String line =(char)scanner.nextLine();

and then parse the value.

Answer 2

You are processing the newline character as if it is legitimate input. You should either read the entire line (including the newline, perhaps using a Scanner) and then process the first character of the line or simply add a test to skip newlines in your loop logic.

P.S. Converting case by adding or subtracting 32 is a really awful approach. It won't work with anything but a-z and A-Z (in the English alphabet). It won't work for most characters outside the Basic Latin block and shouldn't be used at all for characters that have no alternate case (such as newline). You should be using Character.toUpperCase() and Character.toLowerCase() instead.

Answer 3

It is looping twice because it is processing the newline that follows each character.

Answer 4

Answer taken from Book "Java: A Beginner's Guide"

The answers mentioned above are right as well.
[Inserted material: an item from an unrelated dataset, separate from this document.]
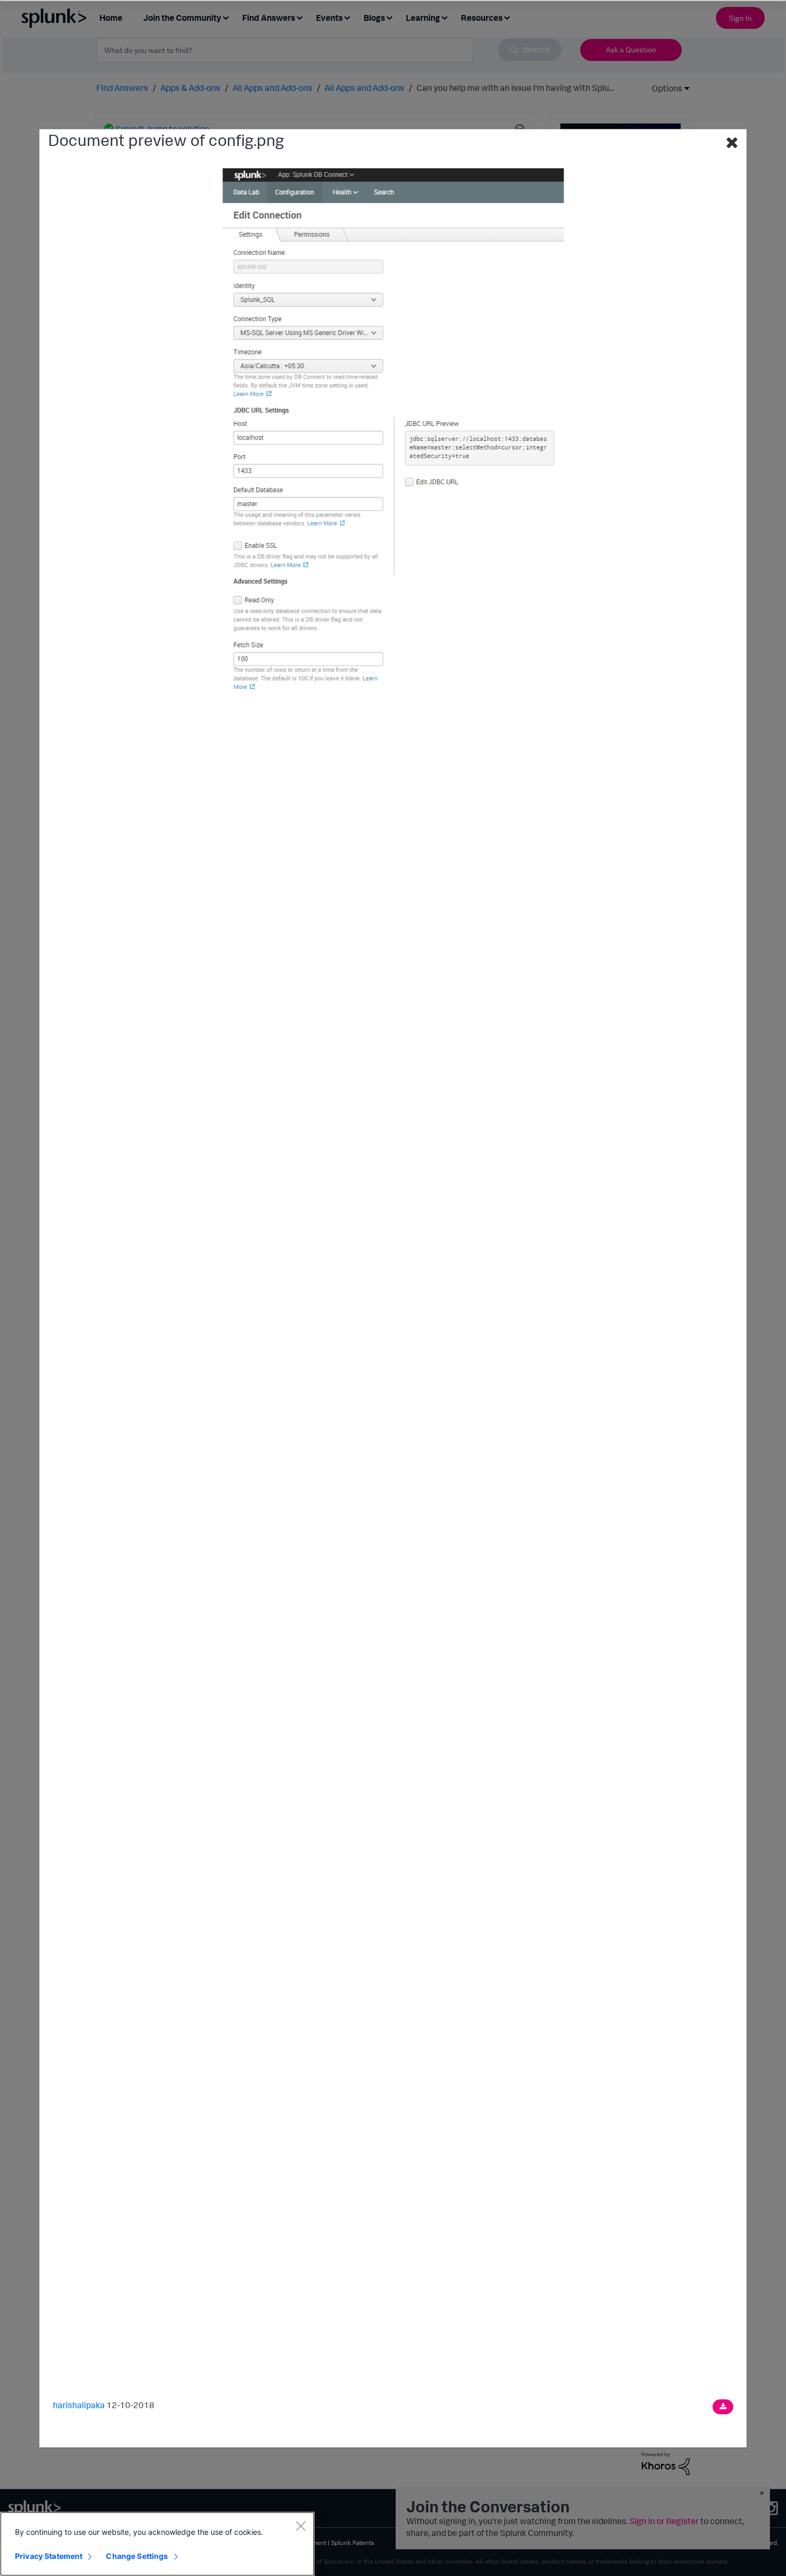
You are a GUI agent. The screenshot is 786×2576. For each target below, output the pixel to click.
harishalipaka (79, 2405)
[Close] (300, 2525)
Just for more clarification, I will post this.

do {
        System.out.print("Pres a key followed by Enter: ");
        //get a char
        ch = (char) System.in.read(); 

        //REFERRING TO THIS PART
        do{
            ignoreNewLineENTER = (char) System.in.read();
        }
        while (ignoreNewLineENTER != '\n');

} while (ch != 'q');

console input is line buffered—you have to press ENTER before characters are sent. Pressing ENTER causes a carriage return and a line feed (newline) sequence to be generated. These characters are left pending in the input buffer. Also, if you typed more than one key before pressing ENTER, they too would still be in the input buffer. This loop discards those characters by continuing to read input until the end of the line is reached. If they were not discarded, then those characters would also be sent to the program as guesses, which is not what is wanted. (To see the effect of this, you might try removing the inner do-while loop.) In Chapter 10, after you have learned more about Java, some other, higher-level ways of handling console input are described. However, the use of read( ) here gives you insight into how the foundation of Java's I/O system operates. It also shows another example of Java's loops in action.